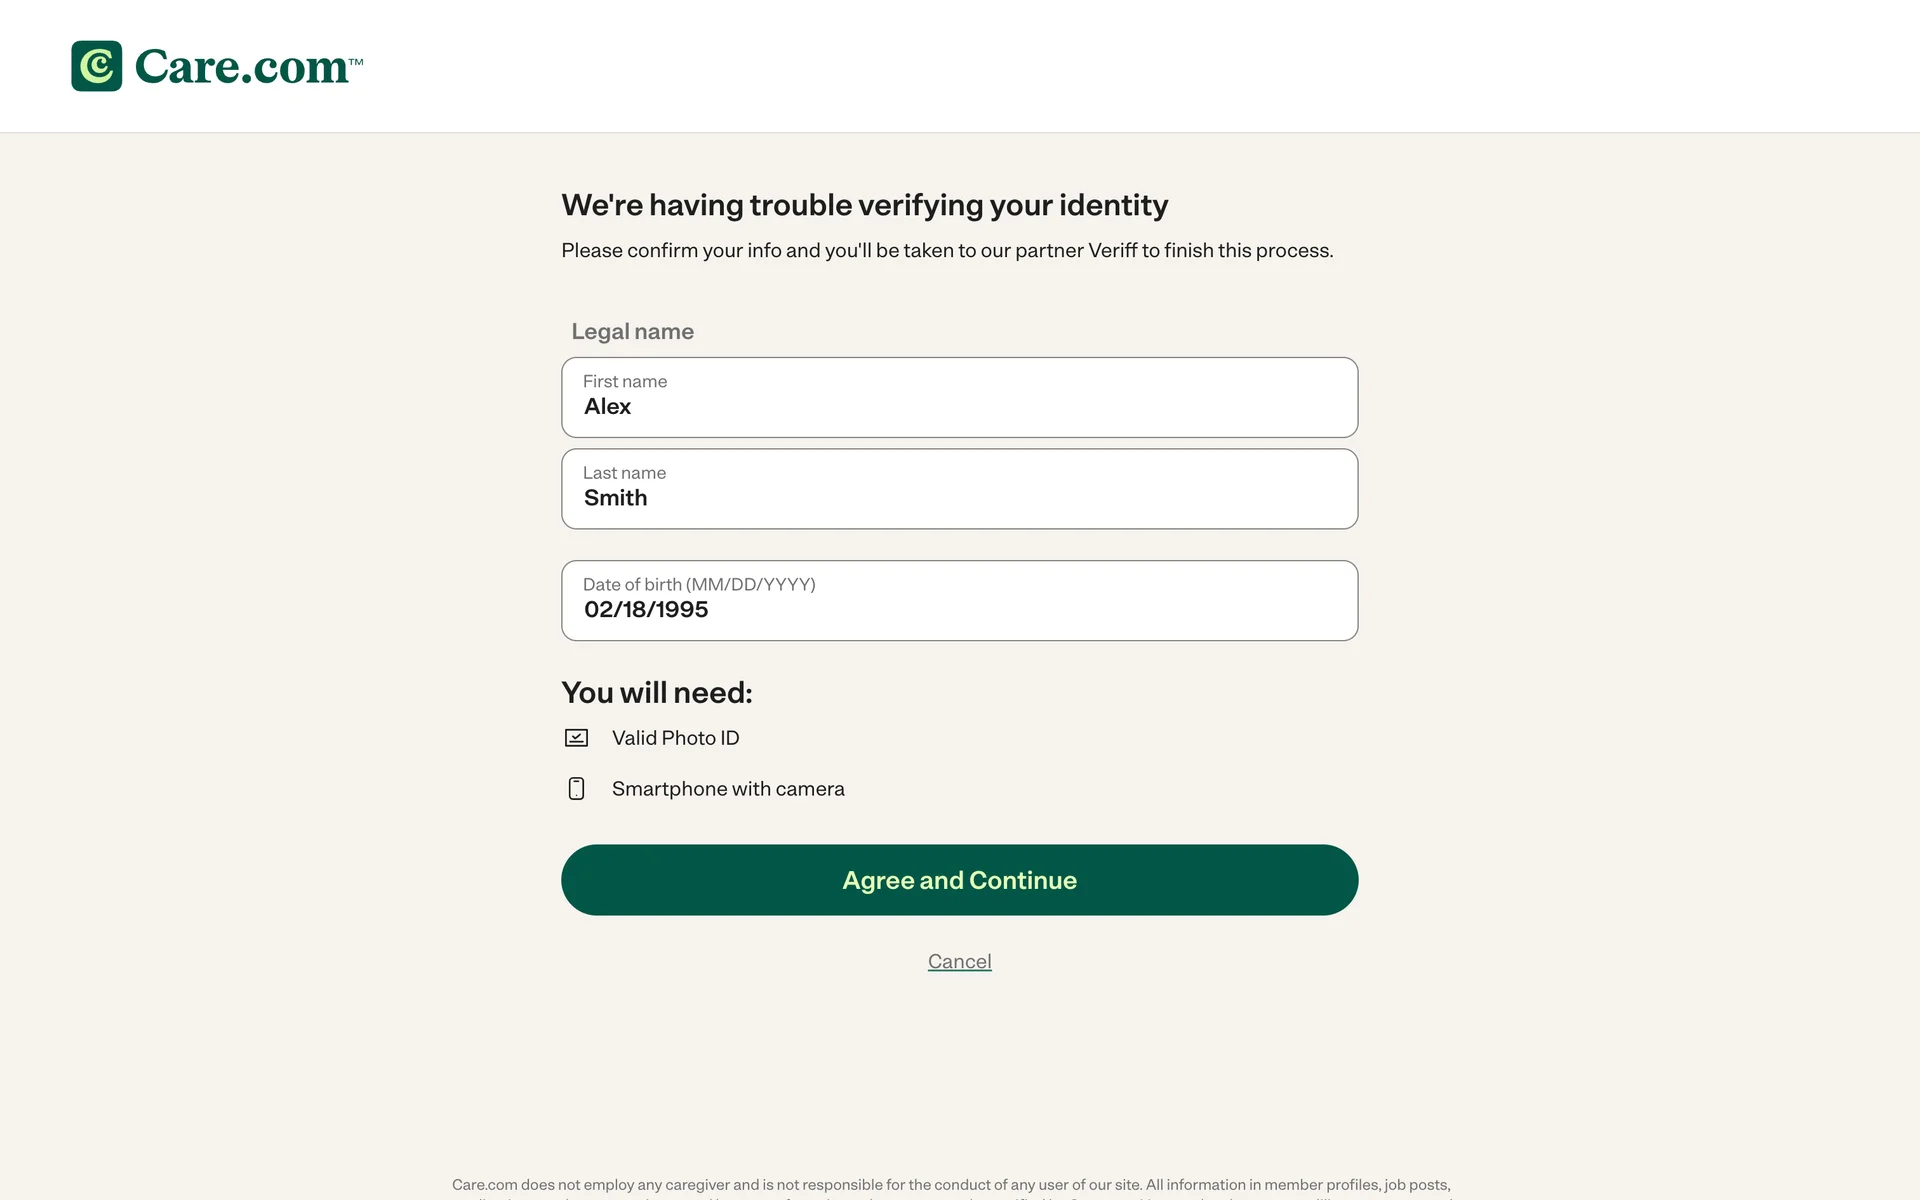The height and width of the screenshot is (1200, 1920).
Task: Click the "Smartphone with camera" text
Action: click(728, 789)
* * *
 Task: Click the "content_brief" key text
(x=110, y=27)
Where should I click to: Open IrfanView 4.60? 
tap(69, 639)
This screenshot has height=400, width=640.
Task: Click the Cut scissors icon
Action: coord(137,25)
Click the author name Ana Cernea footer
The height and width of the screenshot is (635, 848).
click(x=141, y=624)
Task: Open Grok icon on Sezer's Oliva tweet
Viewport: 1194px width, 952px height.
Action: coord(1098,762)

What to work on: Copy out, unchanged, the part of the records that opens with the line containing "Task: Open Grok icon on Sezer's Oliva tweet" and closes with the line containing "Action: coord(1098,762)", including both of those lines.

Output below:
Task: Open Grok icon on Sezer's Oliva tweet
Viewport: 1194px width, 952px height.
Action: coord(1098,762)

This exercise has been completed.